McGregor:   Okay… You guys know all this stuff better than me. I knew it was sometime later, because for Gene… One time we’re talking, I’m with his wife, Adrian. Adrian is going, “Gene never, he never talks to me about the stories he’s drawing.” But he’s stopping about every person, and he’s saying, “Hey, look what’s happening now. Look, it’s happening now.”

[01:05:02]

And I think it was just the kind of story that Gene really, really liked. And so, one day I’m talking to Gene and I go to Gene… “Yeah, you drew the Serpent Stallion in such a… You really captured the Serpent Stallion exactly what I want you to do. You understood everything. It’s like you were inside my head Gene. Then Gene goes like, “Serpent Stallion?” “Yeah. You know, in Killraven” “What’s Killraven?” “When you and I worked together on the Killraven thing.” Then he goes, “We worked on the Killraven?” “Yeah, Gene. You even drew Camilla Frost nude. Do you remember? And then they had the Serpent…

[chuckles]

“Serpent Stallion? Don…” So, Gene never… And he goes, “The first story we ever worked on was Hodiah Twist.” And I say, “It’s not, Gene. I swear to God it’s Killraven.”

At some point in time, because Gene and I worked together a lot, at the end of his life he was living fairly close to where I was. So, I would try to stop and see him once a week, or once I knew he was there. In the beginning, I had no idea he was living that close to me.

One time, he had to have dental surgery and I said, “Gene, I’ll take you there.” And we’re driving to someplace in Brooklyn, and if you know anything about living in this city, like wherever there’s doctor’s places, or a dentist place, there’s no place for you to park. It’s like crowded, and I had to find a place to park, and Gene was saying, “Okay, Don, I’m going to go and have this thing cut out. I’ll get a car service home.”

“Don’t Gene, you’re not going into have surgery and be alone. I’m going to find a place to park this car and I’m going to go wait for you.” He goes, “No, Don. You don’t have… I said “Gene, you could ask a lot more of me than this.” I love Gene Colan. I love working with him, and I feel profoundly privileged that I got to be a part of his life. And I told his daughter, Nancy, “As long as I’m around, nobody’s going to forget your dad.”
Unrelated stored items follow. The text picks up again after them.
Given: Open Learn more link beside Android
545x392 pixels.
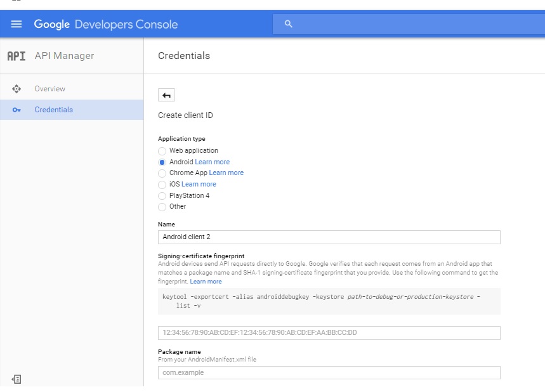Looking at the screenshot, I should pos(212,162).
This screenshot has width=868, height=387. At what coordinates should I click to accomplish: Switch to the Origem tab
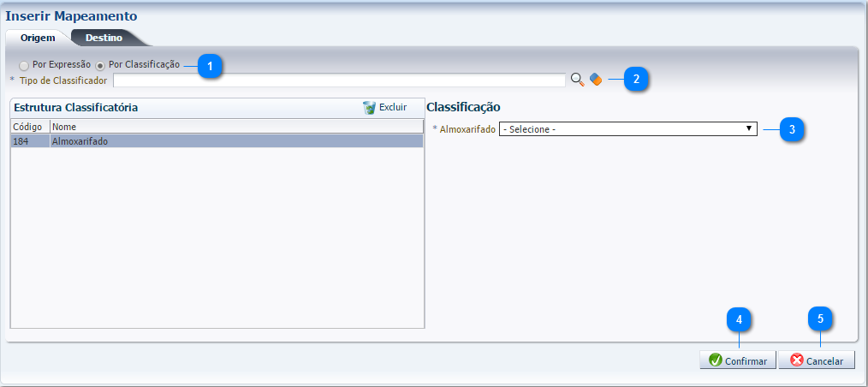(x=38, y=38)
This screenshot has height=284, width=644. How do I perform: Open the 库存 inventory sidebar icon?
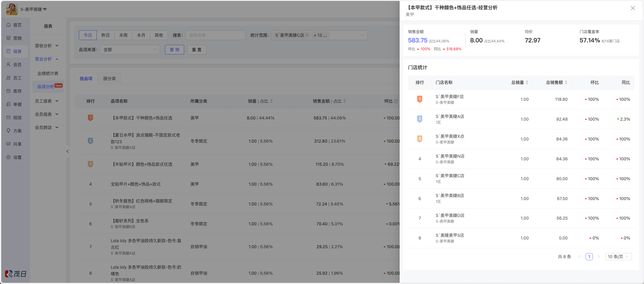click(9, 91)
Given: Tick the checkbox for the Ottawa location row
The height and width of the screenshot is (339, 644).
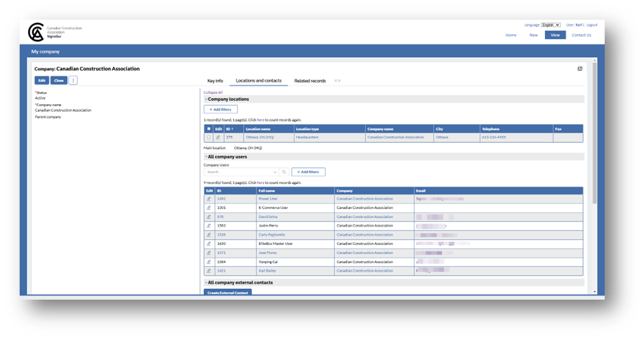Looking at the screenshot, I should tap(209, 137).
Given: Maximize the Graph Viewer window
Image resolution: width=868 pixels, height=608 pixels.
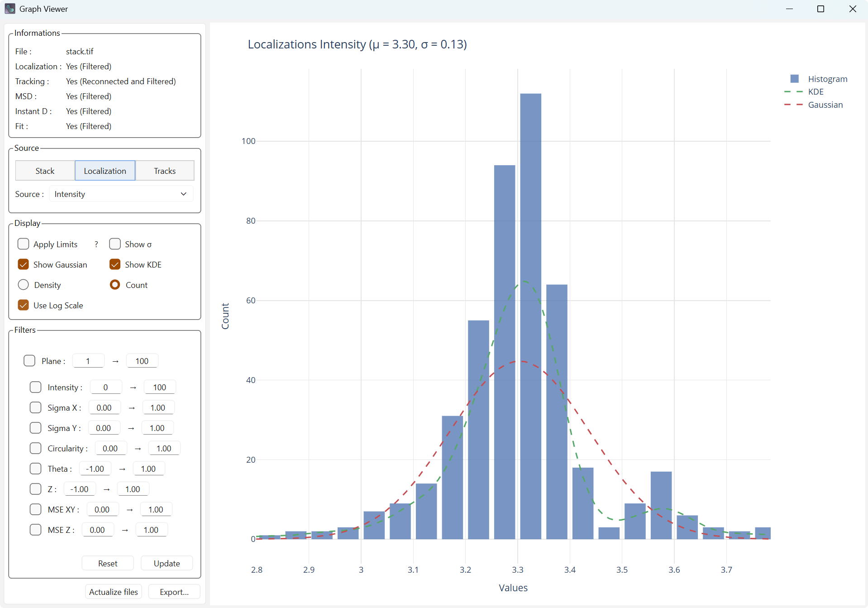Looking at the screenshot, I should [820, 9].
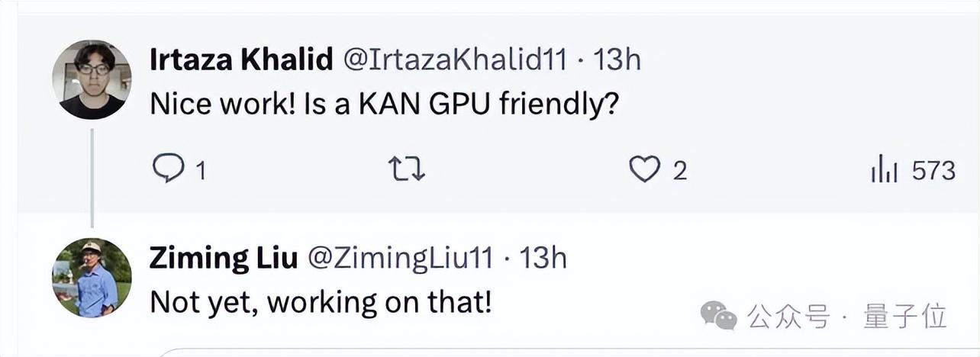Open reply "Not yet, working on that!"
This screenshot has width=980, height=357.
(321, 303)
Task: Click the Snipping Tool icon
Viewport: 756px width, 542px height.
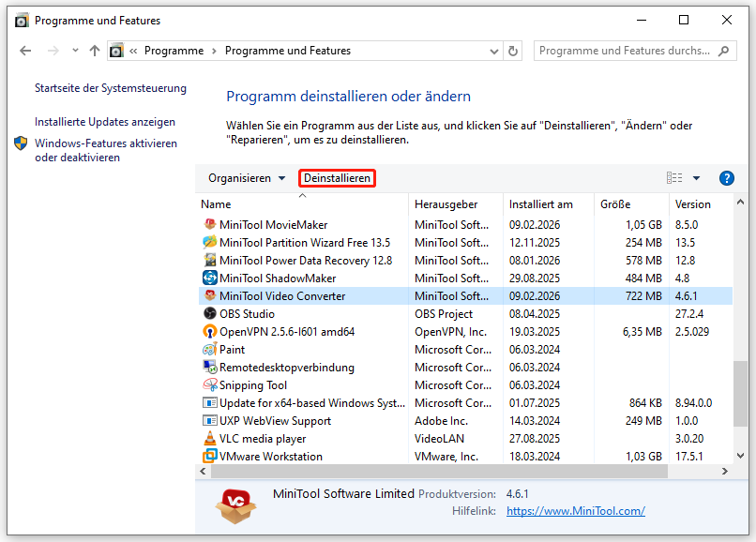Action: (210, 385)
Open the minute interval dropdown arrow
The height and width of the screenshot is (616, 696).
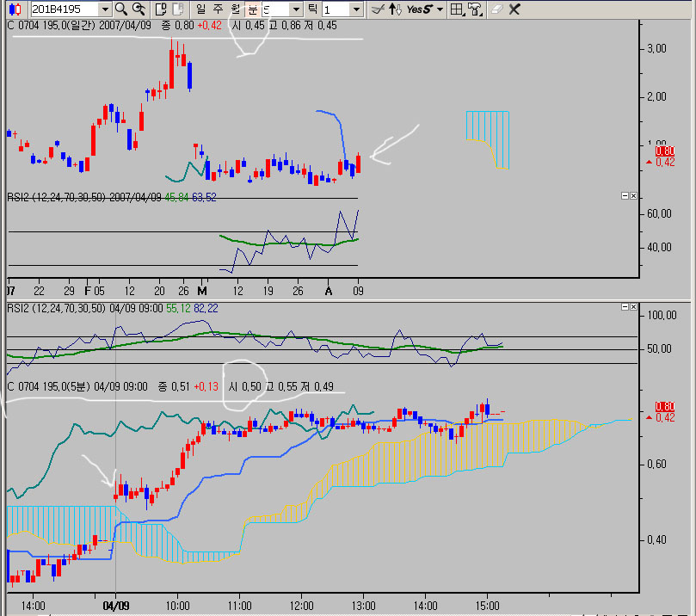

I just feel there’s a real… It’s a necessity. I’ve told Billy Graham’s granddaughter, Shawna… Again, Billy is such a part of my life. And right down to when I was going to do the Ku Klux Klan stuff and Billy got the press grip. He called me up. He goes, “Don, are you sure you want to do this?” I said, “Yeah, want to do this. Yeah.” He said, “Hey listen, Don, I’m up here in Harlem. The Klan isn’t coming up here to get me. You’re living out in Queens. Are you sure you want to do this?” And I’m joking with Billy, and I say something like, “Oh, come on Billy. They can take a joke, can’t they?”

[chuckle]

McGregor:   I can still hear Billy’s tone of voice now… “No, they can’t, Don. They can’t.” That’s part of just the friendship Billy and I… I still remember the very last phone call that we had together, with that being safe as Sabre, The Exploitation of Everything Dear. That will have my last lines that I remember to this day. Because Billy said it’s something that he didn’t have to do… And we didn’t have no idea at the time that it would be the last time he and I never would talk again.

Alex:             Well, this has been awesome, Don. We’ve had a great time listening to your personal history of your life as well as your life in comics on the Comic Book Historians Podcast with Alex Grant and Jim Thompson.